Canvas LMSにパスウェイをLTI連携するとコースからパスウェイを確認できます。例えば、学習者がある目標のために複数コースを受講する必要がある場合、各コースからは学習の全体像が見えにくく、自分が全体から見てどのレベルに到達できているのか見失いがちです。そのような場合に学習者はパスウェイを確認して、自分の現在の立ち位置を見直すことができます。また、次のステップのバッジを確認することで、目標達成までに自分はどのコースで何を学ぶべきなのかを明確にすることができます。
コース担当講師やシステム管理者も各学習者のパスウェイ上での進捗状況やバッジの取得データを確認可能です。
大学のカリキュラムや資格取得の要件などを学習者に示す場合、一般的には表やフロー図などが使用されていて、複雑で把握しづらいものも散見されます。これらをパスウェイに置き換えるだけで、地図のように理解しやすくなり、学習者はリアルタイムで進捗確認しながら主体的に学習を進めていくことができます。
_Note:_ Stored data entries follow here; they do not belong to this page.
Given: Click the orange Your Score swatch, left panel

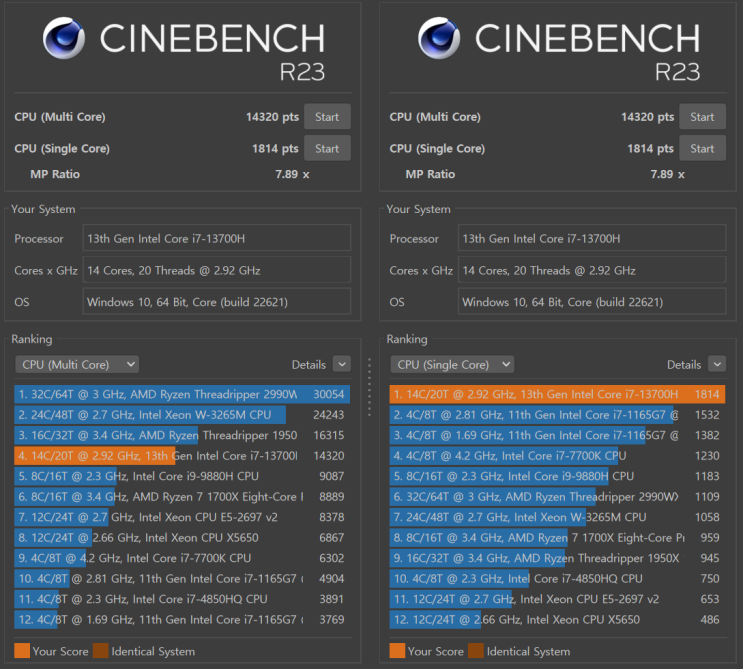Looking at the screenshot, I should (22, 651).
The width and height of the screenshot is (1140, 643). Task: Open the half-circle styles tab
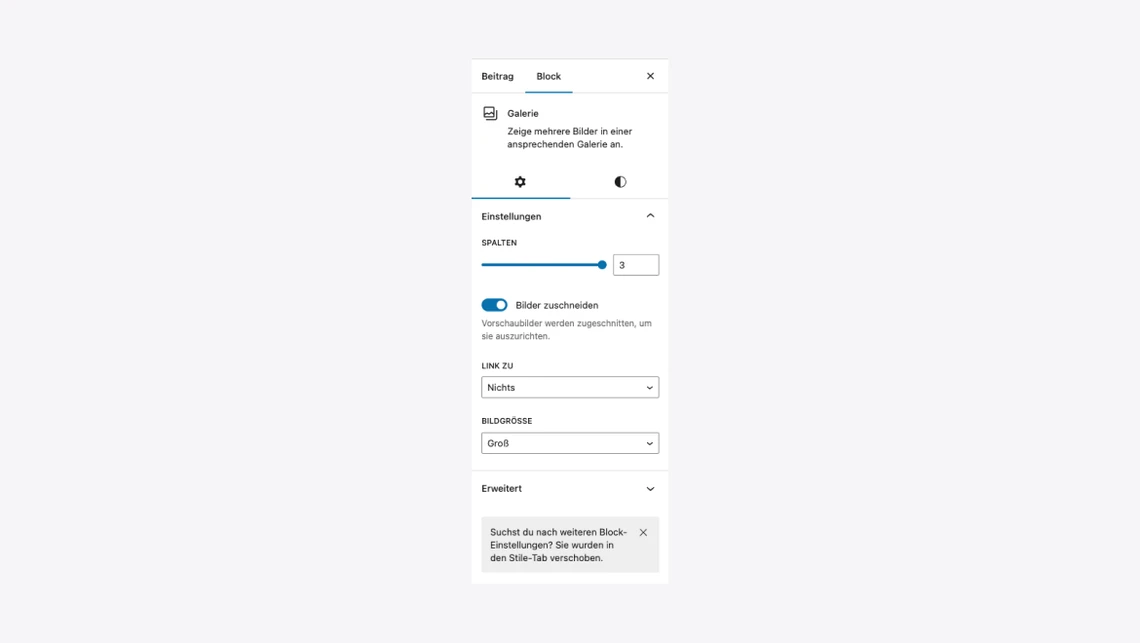point(619,182)
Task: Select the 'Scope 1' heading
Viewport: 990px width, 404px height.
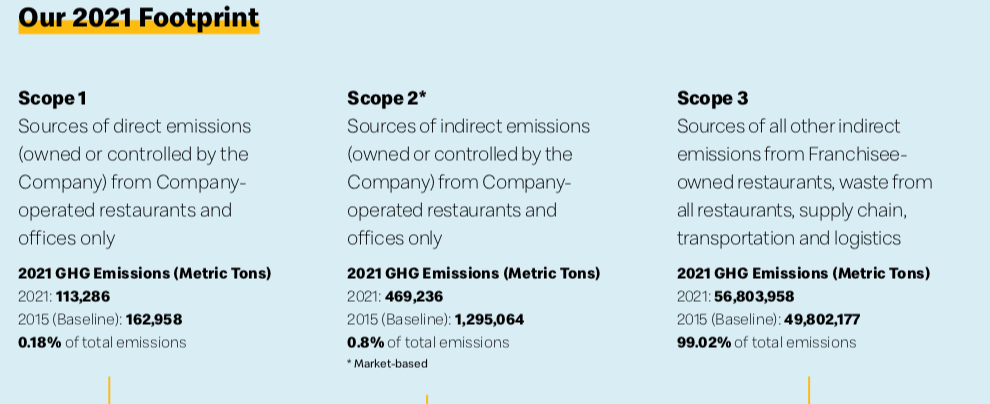Action: (52, 98)
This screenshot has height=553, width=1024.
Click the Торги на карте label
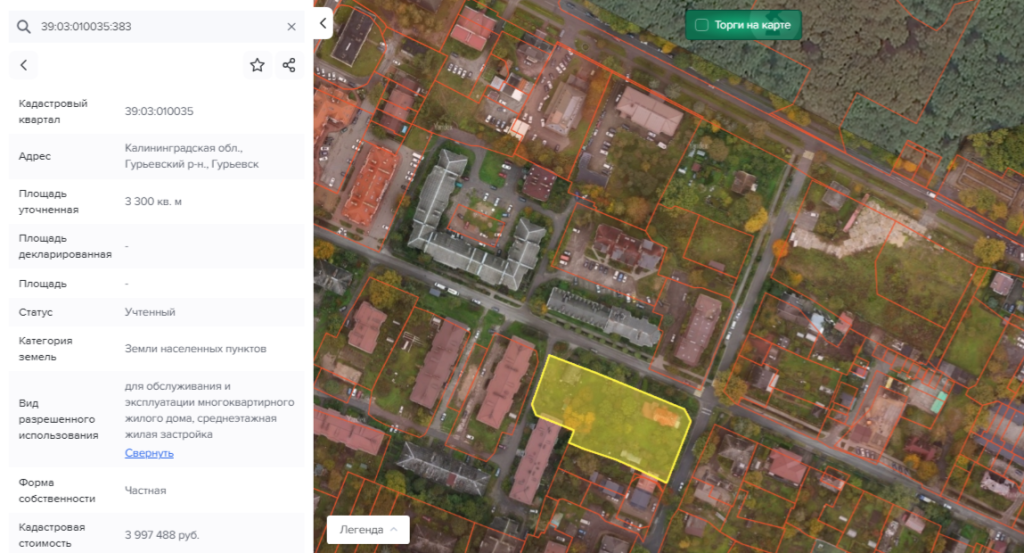coord(751,25)
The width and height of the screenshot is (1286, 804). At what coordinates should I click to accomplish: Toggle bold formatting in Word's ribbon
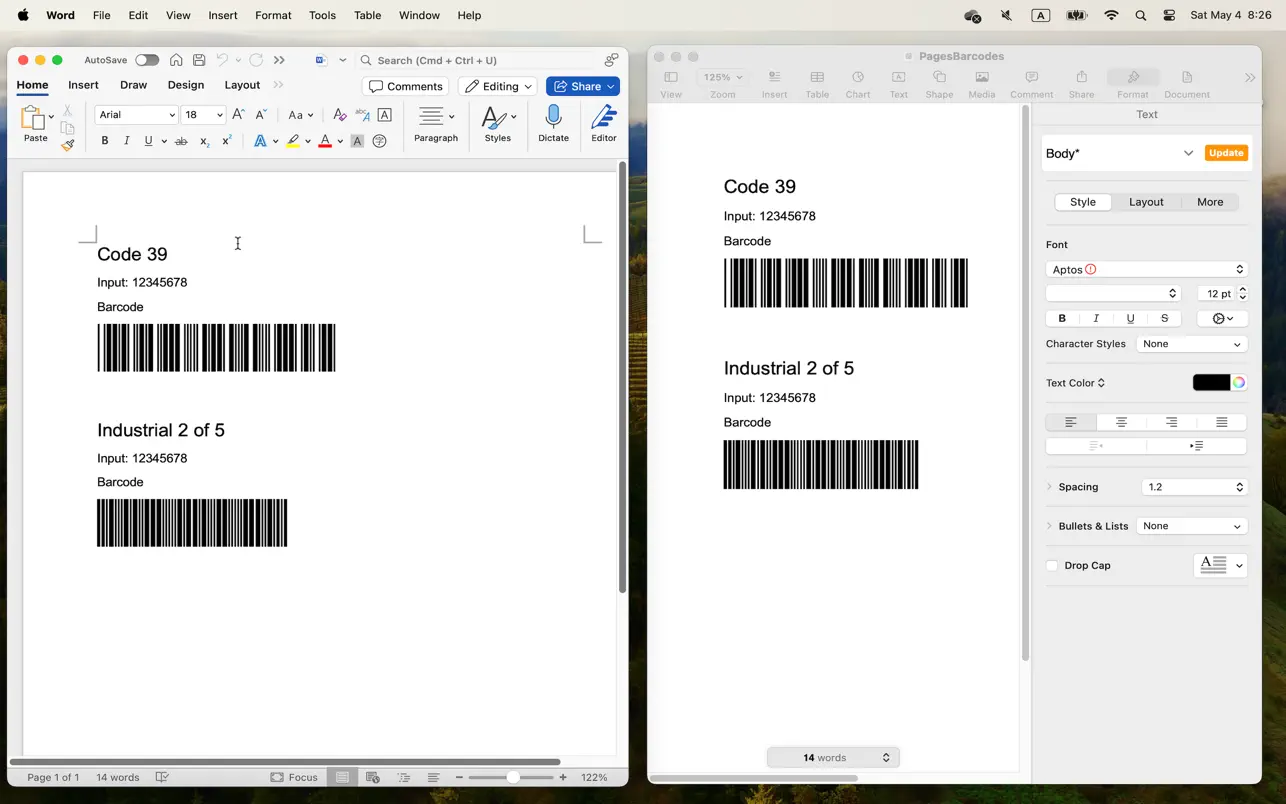click(x=104, y=140)
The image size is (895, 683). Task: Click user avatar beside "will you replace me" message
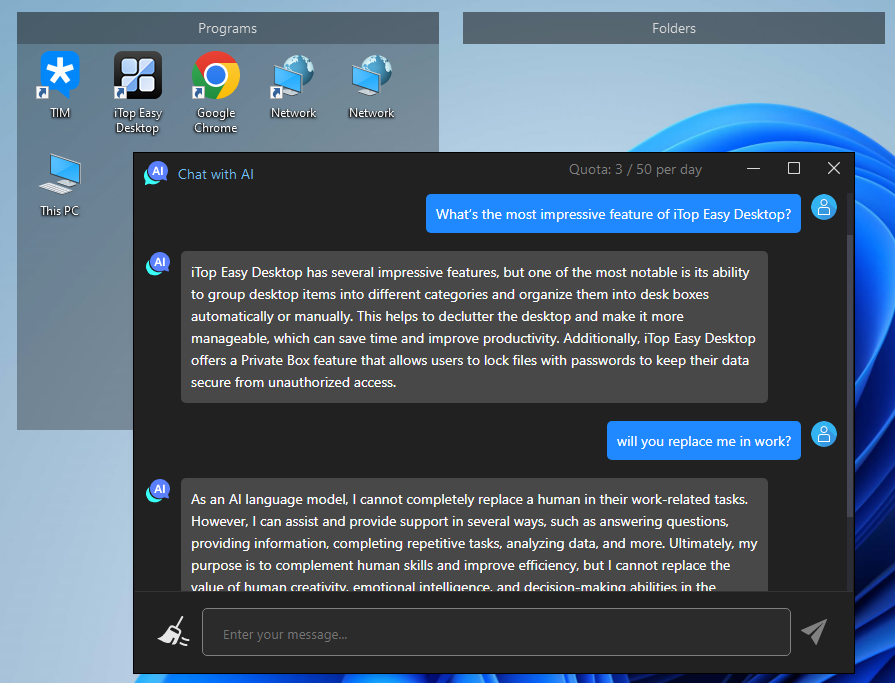click(x=823, y=435)
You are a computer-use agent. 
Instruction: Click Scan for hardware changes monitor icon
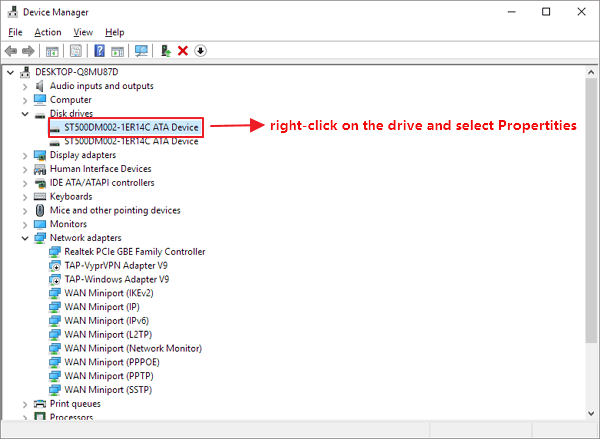[141, 51]
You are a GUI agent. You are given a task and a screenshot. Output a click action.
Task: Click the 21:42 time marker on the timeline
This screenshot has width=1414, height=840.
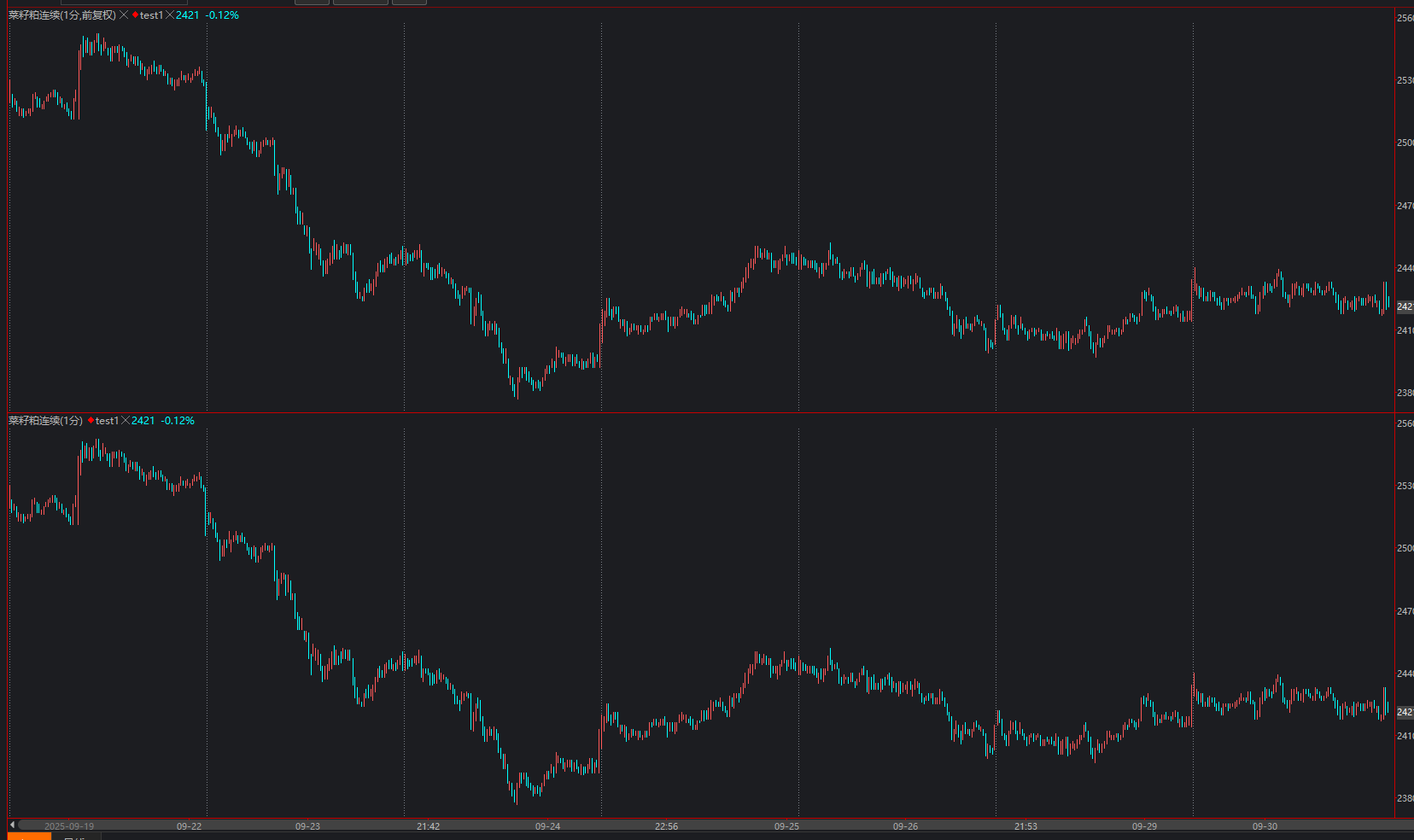[428, 826]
パスウェイの設計やステップの条件によっては、取得するバッジやステップを自分で選択することもできます。趣味の資格など嗜好性の高い学習であれば、双六のような感覚で楽しむ学習者がいるかもしれません。
さらに、複数のパスウェイで同じバッジを共通して使用できますので、ある一つのパスウェイで取得したバッジは他のパスウェイでも有効とすることができます。ある程度バッジを取得した学習者に対して他のパスウェイをレコメンドして、思いがけない新たな学習パスを提供することもできます。
複数コースを横断した学習フローを学習者に分かりやすく掲示したい。そのような時に候補の一つとしてラーニングパスウェイ(Learning Pathways)をお勧めします。